Kızının tarihi çok sevdiğini anlatan Uysal, “Hocaları da geldi. “Sınavlarda çok başarılıydı” dediler. “Verilen bütün ödevleri, proje, sunum hepsini yapıyordu” dediler. Lakin yavrum o günleri göremedi. “Öğretmen olacağım” diyordu. “Küçük kardeşimi okutacağım” diyordu. Lakin göremedi. Bütün arkadaşları geldi. Hepsinden Allah razı olsun. Herkes çok sevmiş de Allah onlardan fazla sevmiş. Yanına aldı. Yeri cennet olsun” diye konuştu.

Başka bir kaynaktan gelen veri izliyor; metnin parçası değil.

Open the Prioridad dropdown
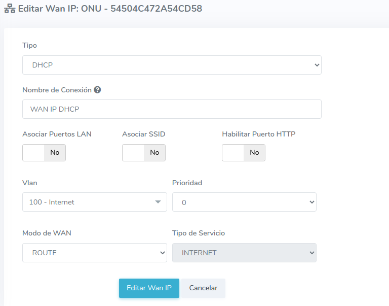 pyautogui.click(x=244, y=202)
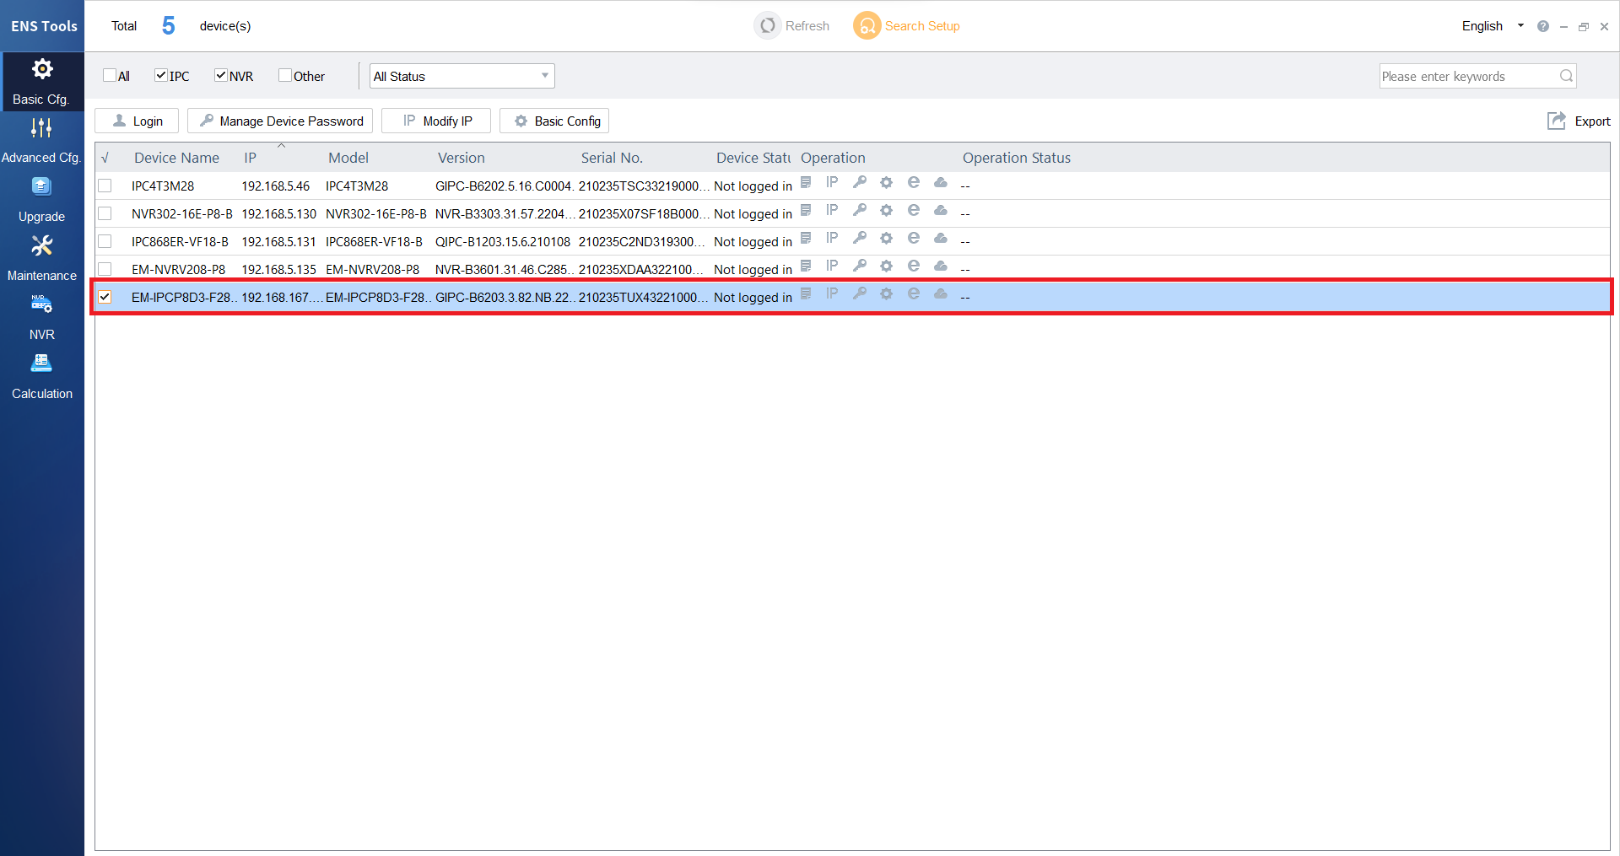Viewport: 1620px width, 856px height.
Task: Uncheck the IPC filter checkbox
Action: tap(161, 76)
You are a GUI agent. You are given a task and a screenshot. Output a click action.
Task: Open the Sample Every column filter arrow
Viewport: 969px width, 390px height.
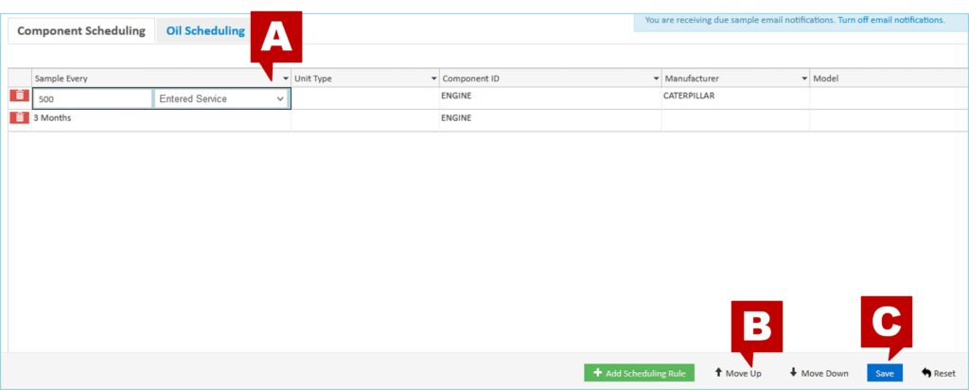286,78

‘BENİM KIZIM KİMSEYLE KÜSMEZDİ’

Kızının yerde kendisine yardım ettiğini de söyleyen Uysal, “Akşama kadar ovada çalışır, gelir, hayvanlara bakardı. Gece 12- 1’e kadar ders çalışırdı. Bazen ders çalıştığı yerde, uyur kalırdı. Sıkıntısı okumaktı lakin olmadı. Ne diyeyim, Allah cennetine alsın. Yeri cennet olsun. Kızım benimle koyun da güttü, ovaya da gitti. Çok yoksul de değiliz. O denli şaşaalı bir hayatımız da yok. Allah’a şükür, yiyecek ekmeğimiz var. Kimseye muhtaç değiliz. Yeterli makûs kendi yağımızla kavrulup, gidiyoruz. Lakin bir onursuz çıkıyor senin hayatını alıyor. Benim kızım kimseyle küsmezdi. Okul arkadaşları olsun, hocaları olsun. Kimseye bir şey etmezdi” dedi.